(Raw records)
^^^^^^^^

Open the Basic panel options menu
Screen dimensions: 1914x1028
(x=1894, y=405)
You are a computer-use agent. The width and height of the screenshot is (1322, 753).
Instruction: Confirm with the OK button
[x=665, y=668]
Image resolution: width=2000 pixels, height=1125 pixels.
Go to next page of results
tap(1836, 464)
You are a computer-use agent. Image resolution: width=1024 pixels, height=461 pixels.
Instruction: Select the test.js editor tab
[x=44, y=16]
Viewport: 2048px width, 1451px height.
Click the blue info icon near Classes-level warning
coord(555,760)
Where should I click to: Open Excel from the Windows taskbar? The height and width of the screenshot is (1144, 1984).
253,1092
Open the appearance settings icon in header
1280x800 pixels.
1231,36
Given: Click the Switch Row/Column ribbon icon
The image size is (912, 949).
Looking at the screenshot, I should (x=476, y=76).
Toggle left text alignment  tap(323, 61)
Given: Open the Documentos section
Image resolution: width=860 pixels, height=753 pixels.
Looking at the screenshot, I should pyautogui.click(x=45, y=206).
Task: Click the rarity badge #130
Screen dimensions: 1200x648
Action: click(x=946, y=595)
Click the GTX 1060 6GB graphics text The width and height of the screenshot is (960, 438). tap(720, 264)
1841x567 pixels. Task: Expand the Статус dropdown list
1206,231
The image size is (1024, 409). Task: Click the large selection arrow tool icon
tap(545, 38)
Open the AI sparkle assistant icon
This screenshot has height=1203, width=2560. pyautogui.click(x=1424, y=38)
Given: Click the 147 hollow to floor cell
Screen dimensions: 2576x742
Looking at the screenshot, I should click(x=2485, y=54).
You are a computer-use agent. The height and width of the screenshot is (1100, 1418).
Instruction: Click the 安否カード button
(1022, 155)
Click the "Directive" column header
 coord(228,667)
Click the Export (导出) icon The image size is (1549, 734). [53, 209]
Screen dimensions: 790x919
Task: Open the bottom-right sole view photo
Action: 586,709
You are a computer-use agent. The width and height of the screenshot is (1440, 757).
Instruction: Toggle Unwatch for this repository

^^^^^^^^

=== Work to complete ===
Retype the lines from the first one through the line containing "coord(555,760)", including both, character for character.

=== Result for this exercise ===
Open the Basic panel options menu
Screen dimensions: 1914x1028
(x=1894, y=405)
You are a computer-use agent. The width and height of the screenshot is (1322, 753).
Instruction: Confirm with the OK button
[x=665, y=668]
Image resolution: width=2000 pixels, height=1125 pixels.
Go to next page of results
tap(1836, 464)
You are a computer-use agent. Image resolution: width=1024 pixels, height=461 pixels.
Instruction: Select the test.js editor tab
[x=44, y=16]
Viewport: 2048px width, 1451px height.
Click the blue info icon near Classes-level warning
coord(555,760)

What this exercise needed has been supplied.